Given ongoing concerns surrounding exposure to per- and polyfluoroalkyl substances (PFAS) and potential adverse human health effects, researchers recently examined whether PFAS exposure could contribute to an increased risk of developing type 2 diabetes (T2D). Relying on electronic health records of more than 65,000 patients from Mount Sinai Hospital, investigators designed a “nested case-control study” to examine whether an association exists between diagnosis of T2D and exposure to PFAS. Plasma samples were collected at baseline and at the time of study to quantify and detect certain PFAS variants, specifically PFOS (perfluorooctane sulfonate), PFHxS (perfluorohexane sulfonic acid), PFNA (perfluorononanoic acid), PFOA (perfluorooctanoic acid), PFHpA (perfluoroheptanoic acid), PFDA (perfluorodecanoic acid) and PFHpS (perfluoroheptane sulfonic acid).

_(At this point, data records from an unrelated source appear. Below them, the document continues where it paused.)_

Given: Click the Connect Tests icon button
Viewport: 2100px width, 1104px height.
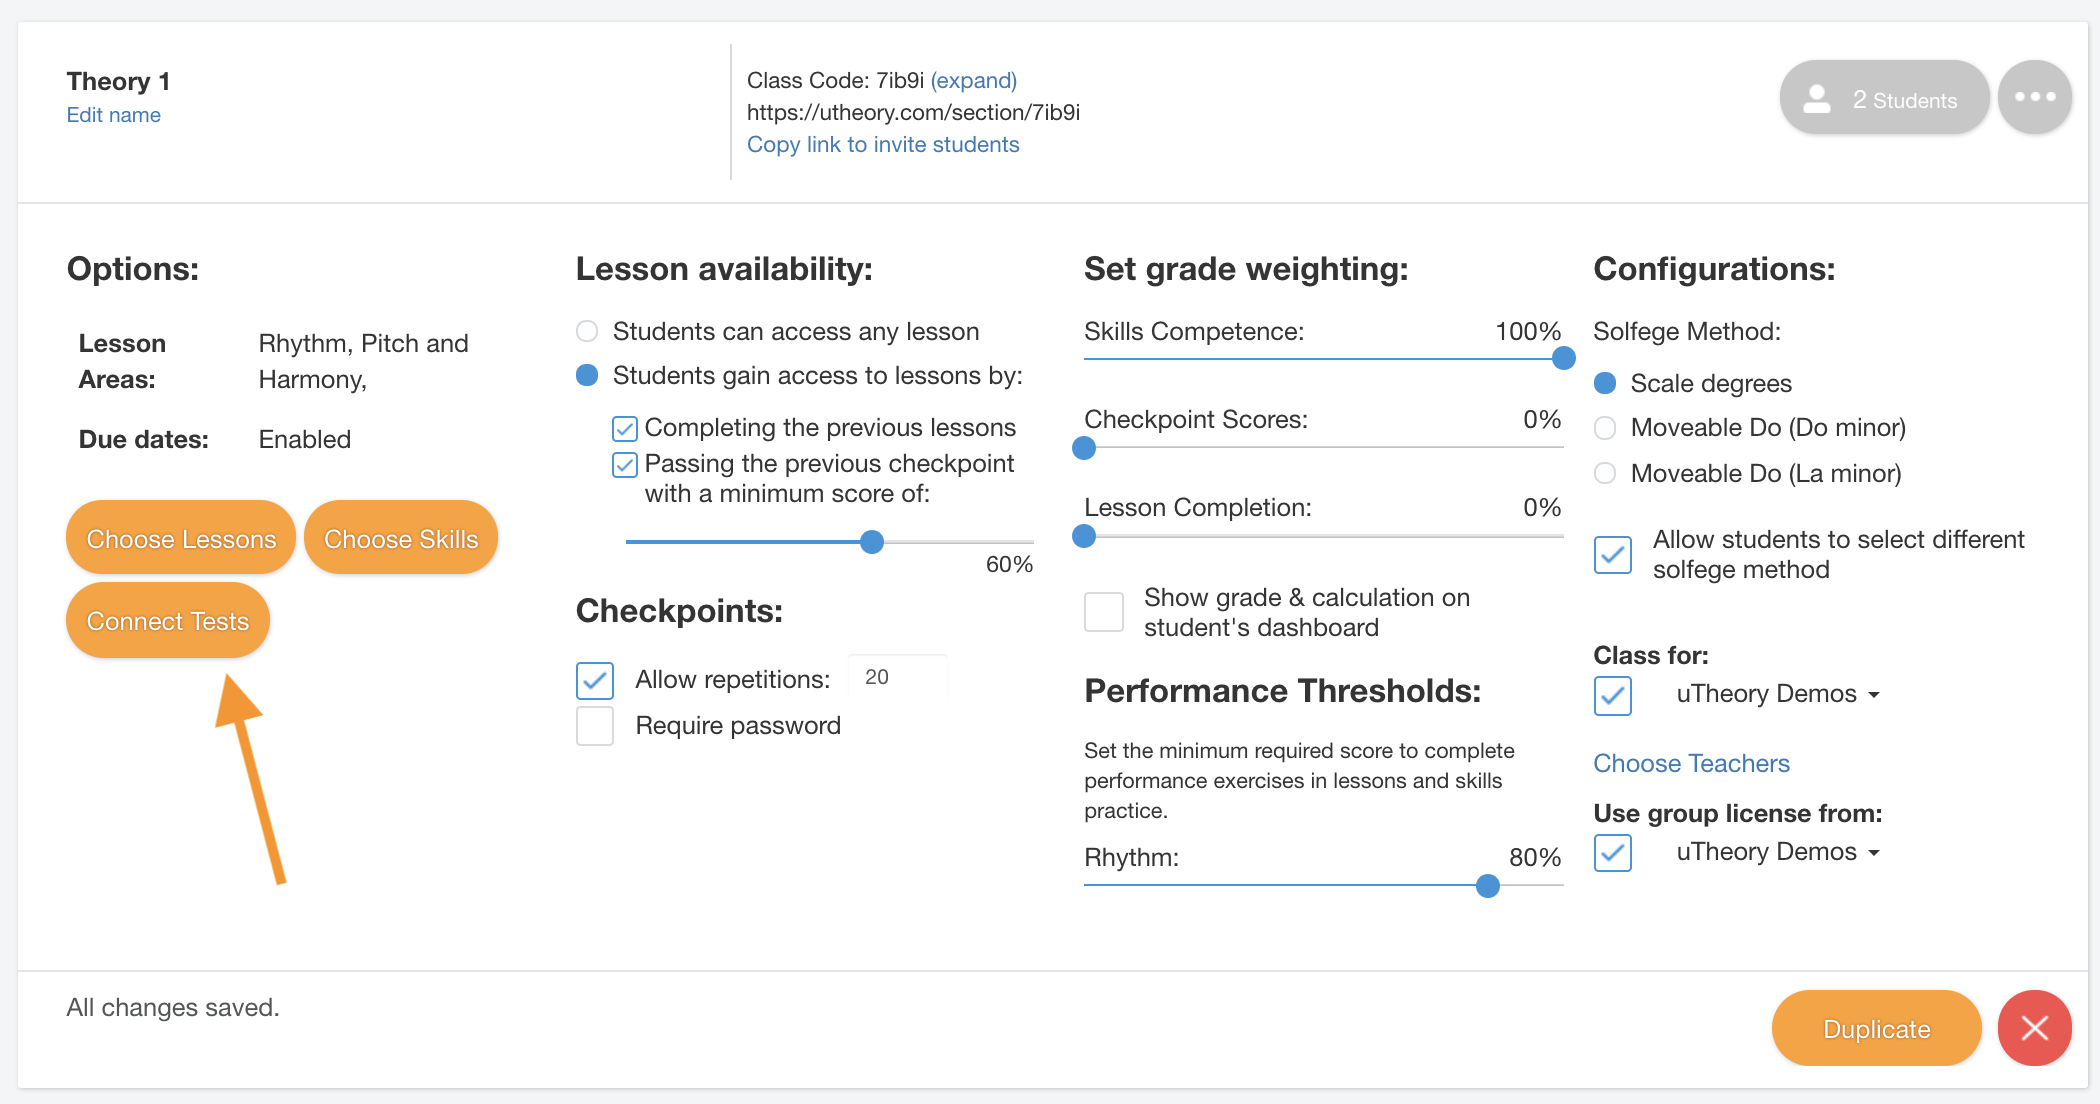Looking at the screenshot, I should tap(168, 622).
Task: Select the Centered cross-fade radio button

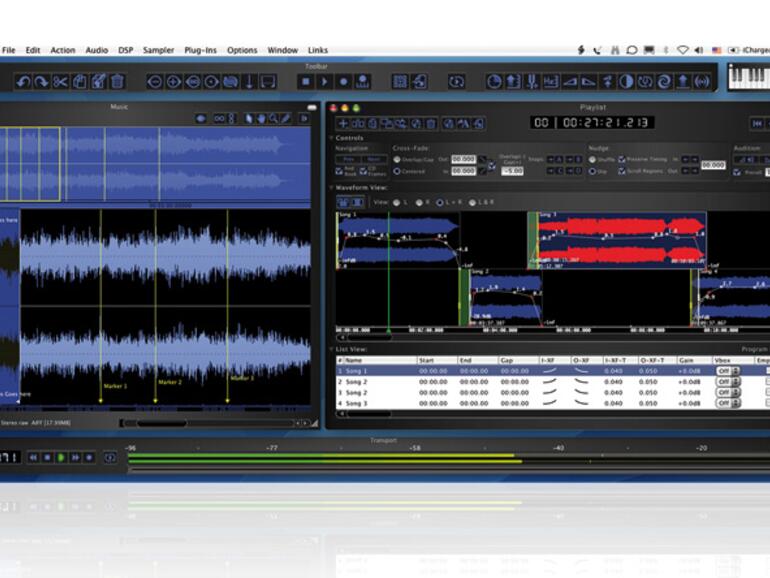Action: (x=397, y=171)
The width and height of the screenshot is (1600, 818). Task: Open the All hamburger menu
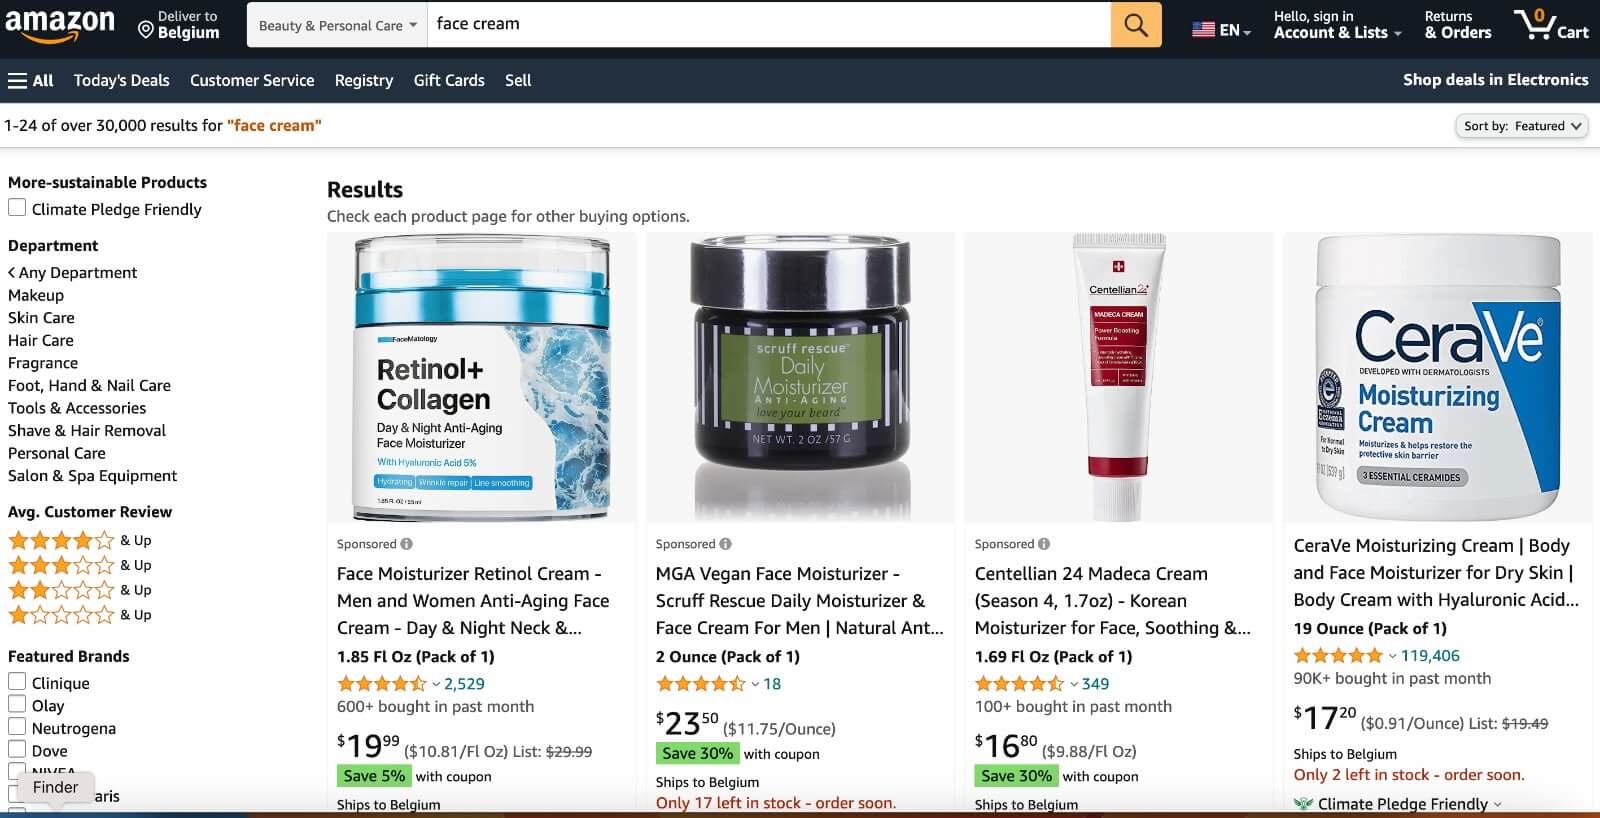coord(31,80)
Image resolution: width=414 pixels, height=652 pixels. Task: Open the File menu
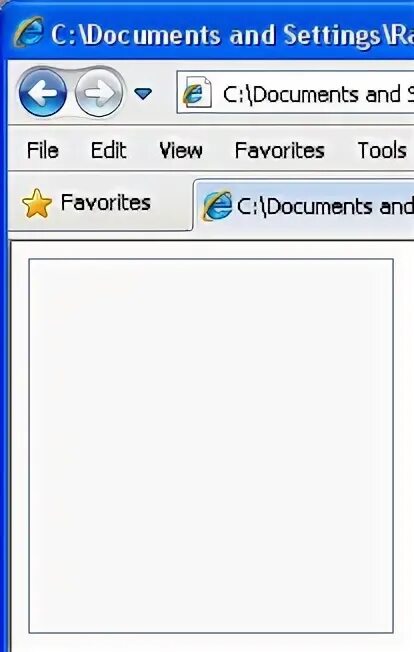click(x=42, y=150)
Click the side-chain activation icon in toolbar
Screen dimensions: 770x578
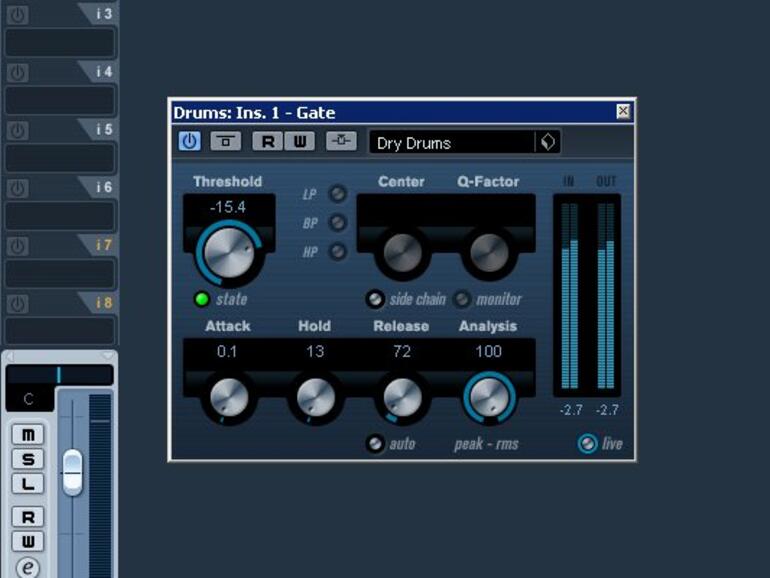click(x=341, y=142)
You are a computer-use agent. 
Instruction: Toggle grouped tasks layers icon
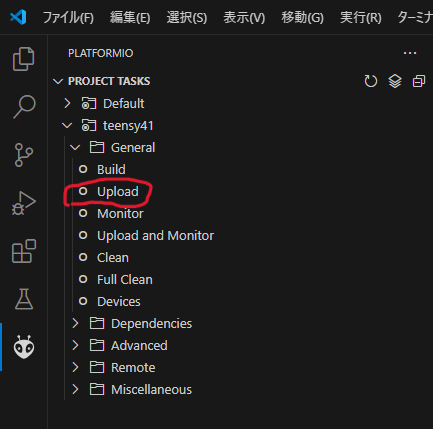tap(395, 81)
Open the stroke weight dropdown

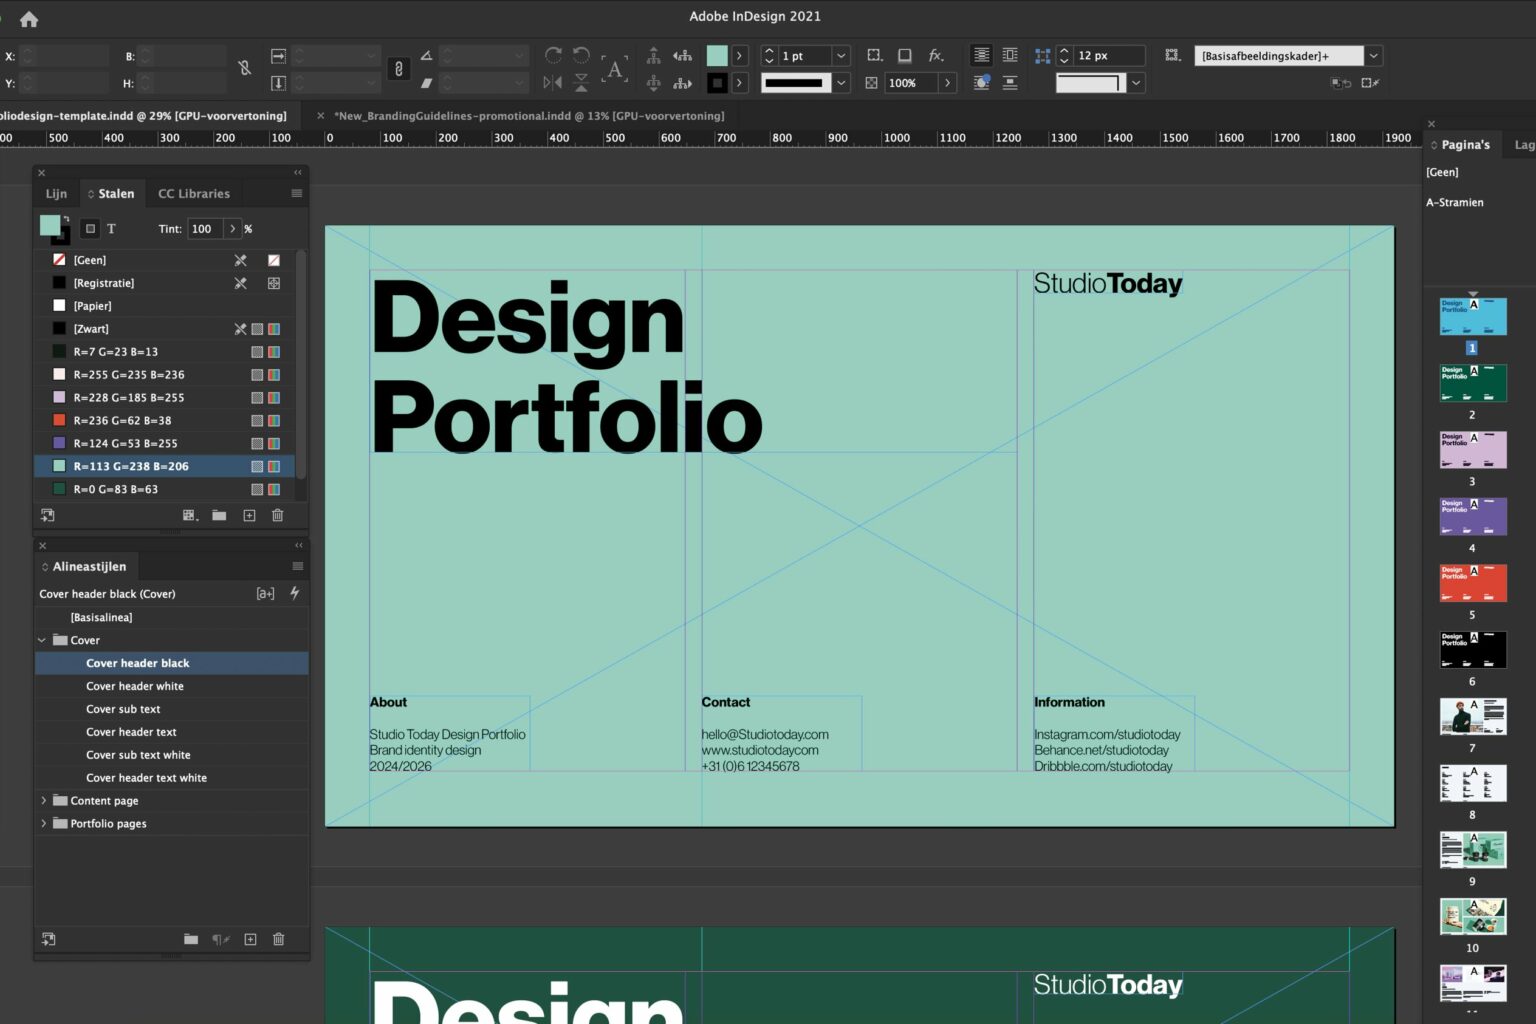840,55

Although the study suggests there may be evidence that higher PFAS exposures could increase risk for T2D, a close reading highlights several noteworthy limitations. Critically, the authors agree the study does not establish temporality—a fundamental tenet of causality—between PFAS exposure and subsequent diagnosis of T2D. In other words, there is no evidence that exposure to PFAS causes T2D. The authors further note the limited sample size impacted the study’s statistical power (i.e., the likelihood of observing a statistically significant effect when one truly exists) and that certain interactions and potential confounding variables unaccounted for, such as dietary intake patterns, could affect their findings.

While significant time and resources went into designing, developing and implementing this investigation and its findings will contribute to the growing body of data surrounding PFAS, this study nonetheless cannot—and does not—establish that exposure to PFAS leads to the development of T2D.